Amidst the tightening of the entertainment industry, Lionsgate Television has announced a new round of staff reductions. According to confirmed reports, five employees from the scripted TV division were let go on Thursday, representing 6% of the company's 80-person workforce. This move follows previous layoffs in November that affected 5% of the unscripted television team. The company is navigating a challenging market environment, which has placed independent studios like Lionsgate under significant pressure. Despite these challenges, Lionsgate continues to produce popular content for various platforms, including Starz, CBS, and Apple TV+.
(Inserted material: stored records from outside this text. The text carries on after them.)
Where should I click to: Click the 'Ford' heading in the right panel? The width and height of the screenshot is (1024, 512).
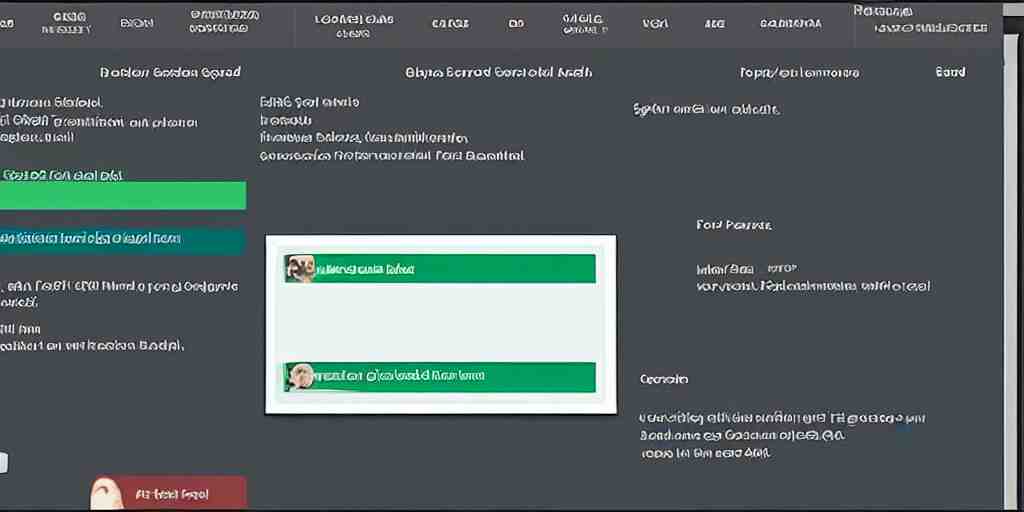[732, 225]
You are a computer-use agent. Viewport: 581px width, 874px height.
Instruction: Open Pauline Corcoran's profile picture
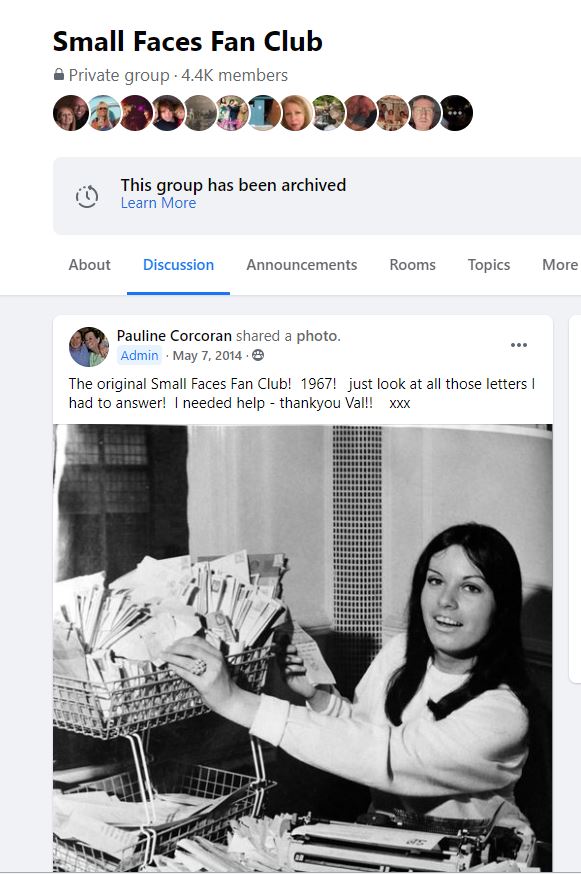89,347
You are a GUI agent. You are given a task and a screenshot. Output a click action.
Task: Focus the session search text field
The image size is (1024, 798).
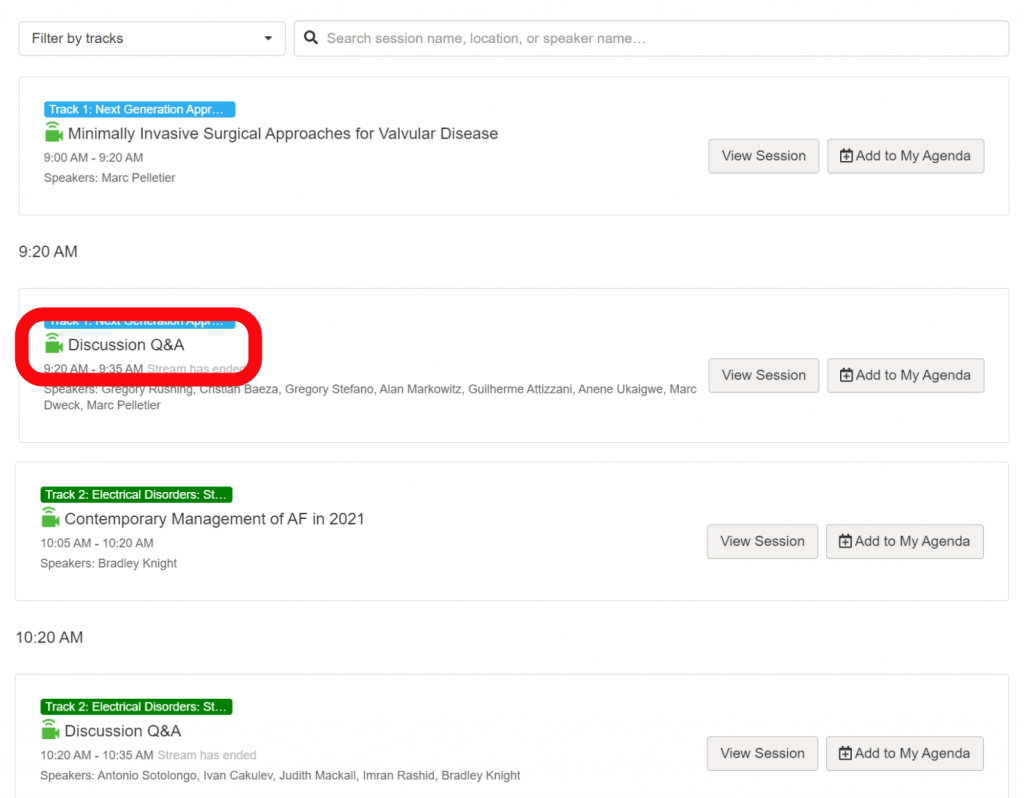(660, 39)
The decision to reduce staff comes as the entertainment industry faces a period of economic uncertainty. Independent studios are feeling the pinch as they compete in an increasingly competitive marketplace. For Lionsgate Television, this situation has been further complicated by its extensive catalog of successful shows. Among its notable productions are the “Power” franchise and crime drama “BMF,” both airing on Starz. Additionally, the studio contributes to CBS' hit sitcom “Ghosts,” Apple TV+'s “Acapulco,” and Seth Rogen’s upcoming series “The Studio.” The acquisition of eOne brought additional responsibilities, including Showtime’s “Yellowjackets” and Netflix’s recently canceled “The Recruit.”
These layoffs also coincide with Lionsgate's plans to separate from Starz, a move expected to occur by mid-to-late April. CFO James Barge has stated that this separation aims to enhance shareholder value on both sides. He highlighted that while Lionsgate appears to be competing with conglomerates like Comcast and Disney, Starz operates as a unique business entity that has been misunderstood. The restructuring is intended to clarify the distinct roles of each entity within the broader media landscape.
In recent months, Lionsgate has undergone several organizational changes. In December 2023, the company laid off 10% of eOne’s staff ahead of a $375 million merger. Earlier in the year, Hasbro, then the parent company of eOne, had already downsized by 20% in preparation for selling the asset. These strategic moves reflect the company's efforts to adapt to the evolving entertainment sector and position itself for future growth.
The ongoing adjustments at Lionsgate underscore the dynamic nature of the entertainment industry. As the company prepares for its separation from Starz and continues to streamline operations, it remains committed to delivering high-quality content across multiple platforms. While the current climate presents challenges, Lionsgate's resilience and adaptability position it well for the future.